Fix: Added truncation of sparse files after user creation:

# In build_docker_run_command() - after user creation
bash_lines.extend([
": > /var/log/lastlog;",
": > /var/log/faillog;",
])

Risk Level: LOW - Only affects logging files, no functional impact.

B. Skip User Setup Optimization (NEW)

Problem: Custom images built with image-create already have user/group baked in. Running user setup again via docker commit is redundant and slow.

Fix: Check for DS01_HAS_USER_SETUP label in custom images and skip user creation + docker commit:

skip_user_setup = False
# Check labels...
if has_setup == 'true' and img_uid == str(user_id) and img_gid == str(group_id):
skip_user_setup = True

Risk Level: MEDIUM - This changes the container creation flow significantly:

  • Original AIME: Always runs user setup + docker commit
  • DS01 Patched: Skips if image already has matching user

Mitigation:

  • Only skips if ALL conditions match (label exists, UID matches, GID matches)
  • Falls back to original flow if any check fails
  • Clearly marked with DS01 OPTIMIZATION comments

C. Image Tag Handling Fix

Problem: When skip_user_setup=True, code was still trying to use committed image tag (base:container_tag) instead of original image.

Fix: Added skip_user_setup parameter to build_docker_create_command():

if skip_user_setup:
image_with_tag = selected_docker_image # Use original
else:
image_with_tag = f'{base_image_name}:{container_tag}' # Use committed

Risk Level: MEDIUM - Changes which image is used for container creation.

D. HOME Export and .local Directory Fixes

Problem: LDAP usernames with @ caused HOME path issues and pip --user failed.

Fix: Added HOME export and .local directory creation in build_docker_run_command().

Risk Level: LOW - Additive change, doesn't modify existing functionality.

E. Username Sanitization with Domain Stripping

Problem: LDAP usernames like c.fusarbassini@hertie-school.lan are too long (36+ chars) and contain invalid characters.
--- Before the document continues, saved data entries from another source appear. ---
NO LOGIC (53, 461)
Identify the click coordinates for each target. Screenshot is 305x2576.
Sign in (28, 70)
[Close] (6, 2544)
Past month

Fix: Strip domain part and replace invalid characters:

# Strip domain part (everything after @)
sanitized = username.split('@')[0] if '@' in username else username
sanitized = sanitized.replace('.', '-')
# Truncate to 32 chars with hash suffix if needed

Result: c.fusarbassini@hertie-school.lanc-fusarbassini (14 chars)

Risk Level: LOW - Makes usernames cleaner and compatible with Linux limits.


2. scripts/user/image-create (+93 lines)

A. User/Group Baking into Image (NEW)

Change: Added Dockerfile template to create user/group at image build time:

  • ARG for DS01_USER_ID, DS01_GROUP_ID, DS01_USERNAME
  • RUN command to create user with matching UID:GID
  • LABEL commands for DS01_HAS_USER_SETUP, DS01_USER_ID, DS01_GROUP_ID

Why: Avoids the slow docker commit at container creation time.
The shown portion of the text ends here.